Text adventure games became a very popular domain. These could also be programmed in the simpler Basic language that every home computer had built in. Text-based games offered the opportunity to imprint one’s fantasies into a world of characters, locations, descriptions of reality or fantasy at will. That is why hundreds of such video games were created in the 1980s in Czechoslovakia. The authors from the ranks of teenagers portrayed their friends, but also heroes from films that were distributed on VHS tapes or from the pop-cultural world of the West from the occasionally available comics, films, TV series and books.
Some wrote their own science fiction or fantasy stories in the text games, others mixed reality with a pop-cultural mix of references to things and realities that interested and fascinated the author or were the subject of discussion among the authors‘ friends. A separate chapter was the games labelled as subversive towards the communist regime. Where the authors invited people to an anti-regime unauthorized demonstration or described the frequent dream of escaping to the West. For example, in the video game P.Ř.E.S.T.A.V.B.A. (ÚV Software, Jaroslav Fídler, 1988) you blow up a statue of V. I. Lenin, the founder of Soviet communism, with dynamite, and under the statue you find a gold brick that allows you to emigrate to the free West.

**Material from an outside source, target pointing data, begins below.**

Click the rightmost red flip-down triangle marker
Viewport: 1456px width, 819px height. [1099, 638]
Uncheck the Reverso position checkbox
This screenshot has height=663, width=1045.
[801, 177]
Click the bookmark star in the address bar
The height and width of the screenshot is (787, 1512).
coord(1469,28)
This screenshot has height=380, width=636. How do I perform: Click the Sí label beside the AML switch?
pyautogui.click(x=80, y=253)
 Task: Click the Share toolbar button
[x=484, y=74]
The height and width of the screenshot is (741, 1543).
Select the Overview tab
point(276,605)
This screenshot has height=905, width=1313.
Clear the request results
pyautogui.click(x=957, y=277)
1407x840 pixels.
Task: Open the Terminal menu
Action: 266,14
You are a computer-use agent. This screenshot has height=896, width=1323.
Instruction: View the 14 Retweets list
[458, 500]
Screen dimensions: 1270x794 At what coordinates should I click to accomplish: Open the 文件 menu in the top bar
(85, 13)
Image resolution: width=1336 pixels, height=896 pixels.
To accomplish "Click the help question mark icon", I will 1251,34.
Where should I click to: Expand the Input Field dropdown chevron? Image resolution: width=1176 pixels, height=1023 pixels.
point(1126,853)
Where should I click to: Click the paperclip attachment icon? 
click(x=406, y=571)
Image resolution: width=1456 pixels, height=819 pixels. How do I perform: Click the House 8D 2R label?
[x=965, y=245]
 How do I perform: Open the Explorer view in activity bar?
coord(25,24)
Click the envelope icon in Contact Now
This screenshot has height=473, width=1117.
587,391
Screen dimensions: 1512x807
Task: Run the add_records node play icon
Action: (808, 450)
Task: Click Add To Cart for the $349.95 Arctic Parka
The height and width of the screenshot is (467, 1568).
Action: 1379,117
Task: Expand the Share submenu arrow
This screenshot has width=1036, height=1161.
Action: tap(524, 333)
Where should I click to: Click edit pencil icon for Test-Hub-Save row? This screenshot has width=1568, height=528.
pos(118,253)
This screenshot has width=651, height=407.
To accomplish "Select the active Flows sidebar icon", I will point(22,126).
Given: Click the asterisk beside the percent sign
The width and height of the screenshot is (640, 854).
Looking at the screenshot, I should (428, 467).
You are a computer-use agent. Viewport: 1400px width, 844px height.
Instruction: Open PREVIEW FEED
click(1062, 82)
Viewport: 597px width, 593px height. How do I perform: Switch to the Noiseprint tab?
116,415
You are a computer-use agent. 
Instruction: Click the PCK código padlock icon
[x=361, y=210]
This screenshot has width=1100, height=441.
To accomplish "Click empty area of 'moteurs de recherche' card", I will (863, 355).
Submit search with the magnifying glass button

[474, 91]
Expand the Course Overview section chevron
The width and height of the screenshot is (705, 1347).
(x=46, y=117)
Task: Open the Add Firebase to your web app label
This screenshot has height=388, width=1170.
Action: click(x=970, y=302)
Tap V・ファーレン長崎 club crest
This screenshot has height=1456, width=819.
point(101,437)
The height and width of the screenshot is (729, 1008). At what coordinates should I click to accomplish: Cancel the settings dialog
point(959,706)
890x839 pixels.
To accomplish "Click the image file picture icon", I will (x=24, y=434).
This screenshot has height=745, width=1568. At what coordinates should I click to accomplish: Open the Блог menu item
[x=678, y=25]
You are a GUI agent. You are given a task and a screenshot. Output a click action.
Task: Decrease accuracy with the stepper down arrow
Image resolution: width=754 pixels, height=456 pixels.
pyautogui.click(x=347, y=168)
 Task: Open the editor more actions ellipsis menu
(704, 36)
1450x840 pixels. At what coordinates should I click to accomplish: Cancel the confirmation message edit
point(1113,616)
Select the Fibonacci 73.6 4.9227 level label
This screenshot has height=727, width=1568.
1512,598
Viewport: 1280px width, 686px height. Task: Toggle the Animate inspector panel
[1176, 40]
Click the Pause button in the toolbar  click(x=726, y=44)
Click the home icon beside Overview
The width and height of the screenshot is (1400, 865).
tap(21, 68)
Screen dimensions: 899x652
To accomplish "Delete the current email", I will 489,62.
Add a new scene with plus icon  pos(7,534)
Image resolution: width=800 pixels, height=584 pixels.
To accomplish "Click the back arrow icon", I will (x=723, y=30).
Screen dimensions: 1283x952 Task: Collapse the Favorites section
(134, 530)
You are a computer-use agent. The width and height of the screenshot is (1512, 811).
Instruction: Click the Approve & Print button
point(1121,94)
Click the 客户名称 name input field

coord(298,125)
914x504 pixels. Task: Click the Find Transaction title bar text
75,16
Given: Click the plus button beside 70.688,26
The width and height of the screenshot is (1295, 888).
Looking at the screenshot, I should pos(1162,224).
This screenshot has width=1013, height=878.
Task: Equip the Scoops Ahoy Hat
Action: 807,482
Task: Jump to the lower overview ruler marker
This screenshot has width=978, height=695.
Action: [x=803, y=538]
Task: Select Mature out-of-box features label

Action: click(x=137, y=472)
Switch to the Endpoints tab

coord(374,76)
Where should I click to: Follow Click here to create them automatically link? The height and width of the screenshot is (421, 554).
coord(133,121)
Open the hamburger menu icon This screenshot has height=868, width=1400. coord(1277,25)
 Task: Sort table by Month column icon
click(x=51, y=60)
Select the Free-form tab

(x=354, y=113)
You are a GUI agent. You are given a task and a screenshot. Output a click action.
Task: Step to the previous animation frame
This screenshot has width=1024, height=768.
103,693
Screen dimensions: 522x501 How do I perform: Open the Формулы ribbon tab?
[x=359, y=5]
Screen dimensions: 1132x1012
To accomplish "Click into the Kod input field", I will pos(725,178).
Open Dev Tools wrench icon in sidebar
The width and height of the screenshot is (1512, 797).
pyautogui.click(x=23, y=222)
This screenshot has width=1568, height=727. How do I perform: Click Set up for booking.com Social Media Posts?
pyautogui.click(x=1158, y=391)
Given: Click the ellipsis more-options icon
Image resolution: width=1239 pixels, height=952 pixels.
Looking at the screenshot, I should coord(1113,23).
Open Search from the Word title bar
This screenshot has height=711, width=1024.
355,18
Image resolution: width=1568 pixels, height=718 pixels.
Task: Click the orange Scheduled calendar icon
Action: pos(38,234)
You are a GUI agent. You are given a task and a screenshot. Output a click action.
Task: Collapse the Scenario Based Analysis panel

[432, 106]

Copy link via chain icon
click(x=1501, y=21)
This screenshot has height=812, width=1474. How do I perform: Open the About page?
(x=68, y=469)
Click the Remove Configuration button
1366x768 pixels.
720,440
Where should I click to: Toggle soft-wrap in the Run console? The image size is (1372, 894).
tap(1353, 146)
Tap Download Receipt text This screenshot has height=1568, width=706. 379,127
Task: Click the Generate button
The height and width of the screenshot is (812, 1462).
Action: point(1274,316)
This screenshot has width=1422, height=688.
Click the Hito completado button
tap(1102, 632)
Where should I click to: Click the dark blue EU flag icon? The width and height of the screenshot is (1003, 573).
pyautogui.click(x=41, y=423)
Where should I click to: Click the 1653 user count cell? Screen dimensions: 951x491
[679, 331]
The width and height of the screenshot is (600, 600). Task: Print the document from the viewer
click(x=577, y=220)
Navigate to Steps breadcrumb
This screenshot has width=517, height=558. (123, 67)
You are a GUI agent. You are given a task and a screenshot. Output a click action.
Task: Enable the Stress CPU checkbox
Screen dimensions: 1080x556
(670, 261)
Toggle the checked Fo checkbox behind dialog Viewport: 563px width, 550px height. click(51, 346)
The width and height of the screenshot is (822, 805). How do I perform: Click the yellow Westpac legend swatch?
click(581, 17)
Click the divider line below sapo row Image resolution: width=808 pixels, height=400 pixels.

In another such game, Šatochín (Sybilasoft, Stanislav Hrda, 1988), the archetype of the American invincible superhero Rambo competes with his Soviet counterpart, Major Šatochín, on the battlefield in Vietnam. Let us add that, of course, the mention of Rambo was unimaginable in the official media, newspapers, or books under the control of censorship. But for the aging gerontocracy of the communist kleptocracy, the field of video games and the subgenre of home-made text adventure games were under the radar, and the games circulated freely, mainly among friends, without restriction or censorship, as with inconvenient books by inconvenient authors.
Therefore, it was possible for authors to sneak in such symbols and entertain their fellow gamers with their bravery. Decades later, we are trying to translate this peculiar world of text adventure games from the then East into English to get them into the hands of the global community of gamers. Firstly, perhaps as a curiosity for the retro scene, study material for sociologists on the emergence of games in non-standard conditions, or historians charting the narrative of the freer media that text games were in the more difficult conditions of less free countries. Wherever you are from, we will eventually come to the conclusion that no matter where you come from, the phenomenon of video or computer games has engulfed a generation of children and teenagers at a rapid pace since the memorable 1980s.
And even with these hitherto unknown games, the common thread holds true – they were created to entertain the creators, their friends, the gaming community, and regardless of genre or thematic content, it was always about making the game playable and entertaining in the first place. And that’s more or less what the authors from this corner of the world have managed to create. Even though they may seem strange to you today and many of the period contexts won’t be entirely obvious. But you’ll certainly get the urge to play with some of the more intricate titles. And the surprising and perhaps even obscure themes of these games can still be an enrichment to the gaming scene today, for example in exploring how far the boundaries of game design can go.
Localizing Slovak text adventures
At the beginning of 2021 I was approached by Maroš Brojo from the SGDA association who asked me if I would like to participate in a project to translate historically significant Slovak video games into English. Since I am involved in software localization theoretically at the Faculty of Arts of Comenius University in Bratislava, but also practically as a freelance translator, I couldn’t help but agree.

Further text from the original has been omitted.